--- Brief ---
Reproduce exactly the lines below from the one containing "Where should I click to: Tap" through the one containing "Given: Open the To column filter dropdown", including both, and nothing else.
Top of Given entries
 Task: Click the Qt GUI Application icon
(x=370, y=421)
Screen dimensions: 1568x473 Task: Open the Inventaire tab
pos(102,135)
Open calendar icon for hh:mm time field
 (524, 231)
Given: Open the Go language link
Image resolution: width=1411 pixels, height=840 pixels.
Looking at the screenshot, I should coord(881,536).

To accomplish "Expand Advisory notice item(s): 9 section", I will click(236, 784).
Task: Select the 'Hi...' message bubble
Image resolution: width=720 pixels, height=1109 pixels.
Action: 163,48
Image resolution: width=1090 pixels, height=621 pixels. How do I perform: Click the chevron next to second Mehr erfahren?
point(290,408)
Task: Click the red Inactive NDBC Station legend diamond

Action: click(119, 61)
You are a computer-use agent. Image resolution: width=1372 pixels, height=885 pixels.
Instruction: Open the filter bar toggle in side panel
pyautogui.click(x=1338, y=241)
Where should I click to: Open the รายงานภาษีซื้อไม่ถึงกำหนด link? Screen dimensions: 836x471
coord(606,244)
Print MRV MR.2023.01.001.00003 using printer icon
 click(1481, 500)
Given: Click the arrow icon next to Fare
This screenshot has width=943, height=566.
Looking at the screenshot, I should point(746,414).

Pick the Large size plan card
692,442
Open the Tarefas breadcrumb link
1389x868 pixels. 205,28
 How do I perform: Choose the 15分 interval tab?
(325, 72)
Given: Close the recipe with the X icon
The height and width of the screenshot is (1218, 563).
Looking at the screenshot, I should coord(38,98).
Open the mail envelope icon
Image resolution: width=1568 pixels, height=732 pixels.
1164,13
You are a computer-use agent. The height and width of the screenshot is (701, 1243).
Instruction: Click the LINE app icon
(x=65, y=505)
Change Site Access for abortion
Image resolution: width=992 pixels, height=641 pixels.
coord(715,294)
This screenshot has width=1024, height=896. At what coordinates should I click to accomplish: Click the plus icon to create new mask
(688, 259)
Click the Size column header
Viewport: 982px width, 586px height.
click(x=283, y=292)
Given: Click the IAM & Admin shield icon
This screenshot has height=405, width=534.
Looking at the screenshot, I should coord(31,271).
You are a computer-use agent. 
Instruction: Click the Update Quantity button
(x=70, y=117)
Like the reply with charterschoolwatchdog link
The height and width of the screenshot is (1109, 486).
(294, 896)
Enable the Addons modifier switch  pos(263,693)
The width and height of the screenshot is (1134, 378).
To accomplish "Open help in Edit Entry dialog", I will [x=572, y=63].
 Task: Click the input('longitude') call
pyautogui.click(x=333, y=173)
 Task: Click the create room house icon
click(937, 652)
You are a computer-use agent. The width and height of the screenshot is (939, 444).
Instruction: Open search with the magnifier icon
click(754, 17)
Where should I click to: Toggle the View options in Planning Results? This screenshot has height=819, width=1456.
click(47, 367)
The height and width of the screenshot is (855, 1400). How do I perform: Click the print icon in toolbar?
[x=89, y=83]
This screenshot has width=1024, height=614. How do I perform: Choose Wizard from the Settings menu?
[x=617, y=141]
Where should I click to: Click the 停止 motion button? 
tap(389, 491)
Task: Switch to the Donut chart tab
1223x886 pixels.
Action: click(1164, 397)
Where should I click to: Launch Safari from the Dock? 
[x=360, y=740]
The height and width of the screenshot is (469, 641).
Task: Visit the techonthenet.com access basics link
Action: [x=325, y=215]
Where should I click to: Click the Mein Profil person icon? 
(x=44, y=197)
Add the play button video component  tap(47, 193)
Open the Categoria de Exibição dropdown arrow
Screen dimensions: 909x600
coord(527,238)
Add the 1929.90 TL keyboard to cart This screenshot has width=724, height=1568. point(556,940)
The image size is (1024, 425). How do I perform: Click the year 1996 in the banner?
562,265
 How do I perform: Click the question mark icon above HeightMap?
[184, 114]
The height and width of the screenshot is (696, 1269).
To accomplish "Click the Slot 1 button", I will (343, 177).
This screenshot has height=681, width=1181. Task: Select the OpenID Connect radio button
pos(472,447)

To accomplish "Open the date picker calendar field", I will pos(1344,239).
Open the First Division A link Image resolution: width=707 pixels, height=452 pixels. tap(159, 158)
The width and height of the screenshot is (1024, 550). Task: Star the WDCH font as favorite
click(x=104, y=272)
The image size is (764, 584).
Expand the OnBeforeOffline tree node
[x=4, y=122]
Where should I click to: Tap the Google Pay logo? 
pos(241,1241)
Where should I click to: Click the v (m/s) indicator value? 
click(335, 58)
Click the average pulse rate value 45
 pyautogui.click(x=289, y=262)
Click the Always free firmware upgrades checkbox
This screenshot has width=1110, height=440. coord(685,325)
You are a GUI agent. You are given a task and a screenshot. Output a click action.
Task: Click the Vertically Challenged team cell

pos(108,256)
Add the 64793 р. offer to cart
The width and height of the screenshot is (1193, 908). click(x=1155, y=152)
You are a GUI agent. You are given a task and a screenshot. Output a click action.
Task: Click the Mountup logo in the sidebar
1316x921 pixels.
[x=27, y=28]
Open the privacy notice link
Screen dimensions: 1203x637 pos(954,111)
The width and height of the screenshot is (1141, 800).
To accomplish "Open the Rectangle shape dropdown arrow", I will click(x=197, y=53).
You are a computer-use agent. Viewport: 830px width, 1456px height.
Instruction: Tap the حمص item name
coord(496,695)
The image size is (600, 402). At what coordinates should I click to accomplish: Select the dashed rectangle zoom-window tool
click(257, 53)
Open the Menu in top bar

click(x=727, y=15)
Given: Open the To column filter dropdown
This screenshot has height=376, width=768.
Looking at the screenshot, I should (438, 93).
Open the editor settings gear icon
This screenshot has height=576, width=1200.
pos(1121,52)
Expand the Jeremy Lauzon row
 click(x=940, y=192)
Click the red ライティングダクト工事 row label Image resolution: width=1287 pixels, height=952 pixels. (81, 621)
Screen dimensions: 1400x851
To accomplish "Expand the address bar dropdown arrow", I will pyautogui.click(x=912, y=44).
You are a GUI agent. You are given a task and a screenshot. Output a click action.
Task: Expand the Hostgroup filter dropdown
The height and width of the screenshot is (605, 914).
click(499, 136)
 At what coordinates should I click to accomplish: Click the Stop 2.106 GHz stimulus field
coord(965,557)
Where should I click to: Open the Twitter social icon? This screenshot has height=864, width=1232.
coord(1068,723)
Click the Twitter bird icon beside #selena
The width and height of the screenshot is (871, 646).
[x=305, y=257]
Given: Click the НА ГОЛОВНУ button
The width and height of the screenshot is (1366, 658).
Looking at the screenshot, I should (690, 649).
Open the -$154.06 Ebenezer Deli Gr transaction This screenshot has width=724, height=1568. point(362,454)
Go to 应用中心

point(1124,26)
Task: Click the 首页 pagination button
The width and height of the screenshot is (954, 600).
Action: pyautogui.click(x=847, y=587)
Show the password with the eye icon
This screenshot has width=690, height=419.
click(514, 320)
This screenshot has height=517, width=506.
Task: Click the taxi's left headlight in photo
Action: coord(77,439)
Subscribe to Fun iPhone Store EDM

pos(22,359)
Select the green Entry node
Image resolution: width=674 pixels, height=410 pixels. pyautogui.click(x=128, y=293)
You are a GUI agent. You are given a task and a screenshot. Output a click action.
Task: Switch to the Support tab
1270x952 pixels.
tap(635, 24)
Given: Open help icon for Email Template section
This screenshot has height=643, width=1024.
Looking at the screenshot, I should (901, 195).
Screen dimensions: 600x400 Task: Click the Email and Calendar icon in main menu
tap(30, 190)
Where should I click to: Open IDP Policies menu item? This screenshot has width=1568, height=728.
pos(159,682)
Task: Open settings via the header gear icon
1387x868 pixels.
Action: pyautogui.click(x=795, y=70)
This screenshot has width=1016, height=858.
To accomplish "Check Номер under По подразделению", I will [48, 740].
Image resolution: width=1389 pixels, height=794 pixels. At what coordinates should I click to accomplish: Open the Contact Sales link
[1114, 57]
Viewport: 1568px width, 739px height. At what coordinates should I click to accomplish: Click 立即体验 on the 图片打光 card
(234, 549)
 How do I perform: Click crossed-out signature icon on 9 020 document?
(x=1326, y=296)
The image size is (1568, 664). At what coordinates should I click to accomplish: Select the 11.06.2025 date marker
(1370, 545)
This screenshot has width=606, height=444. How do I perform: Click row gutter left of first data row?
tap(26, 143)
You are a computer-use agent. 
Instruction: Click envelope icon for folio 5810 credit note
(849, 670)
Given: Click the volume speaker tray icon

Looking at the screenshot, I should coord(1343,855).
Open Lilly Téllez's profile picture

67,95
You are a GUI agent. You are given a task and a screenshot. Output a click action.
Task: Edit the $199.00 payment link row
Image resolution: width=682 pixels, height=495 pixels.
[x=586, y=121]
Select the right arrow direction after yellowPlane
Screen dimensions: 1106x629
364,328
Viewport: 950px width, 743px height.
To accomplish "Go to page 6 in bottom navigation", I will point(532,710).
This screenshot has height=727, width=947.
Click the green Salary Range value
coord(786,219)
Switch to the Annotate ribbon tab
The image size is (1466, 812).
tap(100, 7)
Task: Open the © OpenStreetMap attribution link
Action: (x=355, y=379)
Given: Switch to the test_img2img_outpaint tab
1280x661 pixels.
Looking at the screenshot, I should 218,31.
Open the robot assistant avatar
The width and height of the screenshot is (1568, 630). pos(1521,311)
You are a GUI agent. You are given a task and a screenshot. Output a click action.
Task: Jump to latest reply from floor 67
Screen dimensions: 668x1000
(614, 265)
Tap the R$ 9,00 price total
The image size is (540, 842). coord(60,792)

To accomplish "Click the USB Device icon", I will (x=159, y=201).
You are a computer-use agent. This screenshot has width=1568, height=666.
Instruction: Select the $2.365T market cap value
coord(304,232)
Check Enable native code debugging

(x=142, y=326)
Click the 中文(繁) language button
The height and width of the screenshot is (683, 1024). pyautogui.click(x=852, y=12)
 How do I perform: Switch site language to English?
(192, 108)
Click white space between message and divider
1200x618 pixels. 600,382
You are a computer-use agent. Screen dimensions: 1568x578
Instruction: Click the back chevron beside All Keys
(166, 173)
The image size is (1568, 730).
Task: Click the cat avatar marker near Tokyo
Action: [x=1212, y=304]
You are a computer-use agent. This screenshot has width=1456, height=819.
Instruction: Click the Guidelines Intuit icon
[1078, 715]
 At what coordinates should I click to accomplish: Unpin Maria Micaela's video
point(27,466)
Bottom of Given entries
--- Task response ---
Where should I click to: Tap the Google Pay logo? 
pos(241,1241)
Where should I click to: Click the v (m/s) indicator value? 
click(335, 58)
Click the average pulse rate value 45
 pyautogui.click(x=289, y=262)
Click the Always free firmware upgrades checkbox
This screenshot has width=1110, height=440. coord(685,325)
You are a GUI agent. You are given a task and a screenshot. Output a click action.
Task: Click the Vertically Challenged team cell

pos(108,256)
Add the 64793 р. offer to cart
The width and height of the screenshot is (1193, 908). click(x=1155, y=152)
You are a GUI agent. You are given a task and a screenshot. Output a click action.
Task: Click the Mountup logo in the sidebar
1316x921 pixels.
[x=27, y=28]
Open the privacy notice link
Screen dimensions: 1203x637 pos(954,111)
The width and height of the screenshot is (1141, 800).
To accomplish "Open the Rectangle shape dropdown arrow", I will click(x=197, y=53).
You are a computer-use agent. Viewport: 830px width, 1456px height.
Instruction: Tap the حمص item name
coord(496,695)
The image size is (600, 402). At what coordinates should I click to accomplish: Select the dashed rectangle zoom-window tool
click(257, 53)
Open the Menu in top bar

click(x=727, y=15)
Given: Open the To column filter dropdown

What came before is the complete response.